Nem é pela história em si. A adolescência é aquele lugar de vertigem. A descoberta, a imprudência, a ousadia. O tempo tem outra dimensão. As amizades são pactos de sangue, refúgios contra a incompreensão dos adultos; os amores são intensos, e a rejeição pode ser devastadora. Não sei se há uma fórmula para evitar a tragédia. São pequenas tentativas, absurdas, às vezes, mas, estar presente e estar atento talvez sejam as mais eficazes. Foi o que tentei sempre, com alguma impertinência à mistura, como proibir o telemóvel e o computador no quarto à noite durante alguns daqueles anos (acabou de cumprir 18), ou portas fechadas à chave por dentro; enfim, a inglória ilusão de mandar.
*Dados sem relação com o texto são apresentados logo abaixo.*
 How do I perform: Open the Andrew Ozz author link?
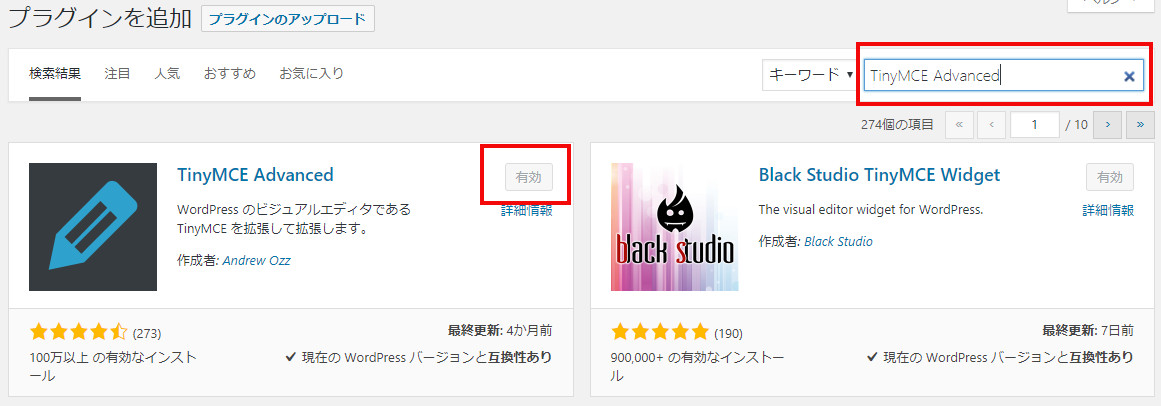[256, 261]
Nem é pela história, dizia; é por todo o resto, e, principalmente, pela actuação de Owen Cooper, na pele de Jamie Miller, o tal adolescente de treze anos acusado de esfaquear uma colega de escola. Quatro episódios fantásticos (talvez menos o segundo), e sou capaz de ter deixado de respirar no primeiro e no terceiro.


domingo, 16 de março de 2025

Camilo Castelo Branco


Anátema foi o primeiro livro que li de Camilo Castelo Branco, muito antes do Amor de Perdição dos programas escolares. Os meus pais tinham aquela colecção inteira do Círculo de Leitores, de lombada castanha e letras douradas; a de Júlio Dinis era verde, como a de Eça, com um decorativo diferente.

Deixei-me seduzir pela palavra no título. Anátema. Fui ao dicionário. Excomunhão, maldição, vingança. Antes tudo isso do que uma tarde ao sol agonizante de Agosto, que eu sempre suportei melhor mergulhada em livros. Sou de Novembro, do frio cinzento, do sol que aquece com o aveludado de uma carícia. Do tempo em que as férias de Verão se eternizavam sem piedade. Não fossem as estantes de livros que sempre encheram a casa dos meus pais – minha, metade da minha vida – e morreria todos os Agostos.

Guardo na boca as palavras de que gosto. Mastigo-as até que se dissolvam no fundo de mim. Anátema. Cortava como uma lâmina. Lembro-me de ter lá ficado, depois de o livro acabar.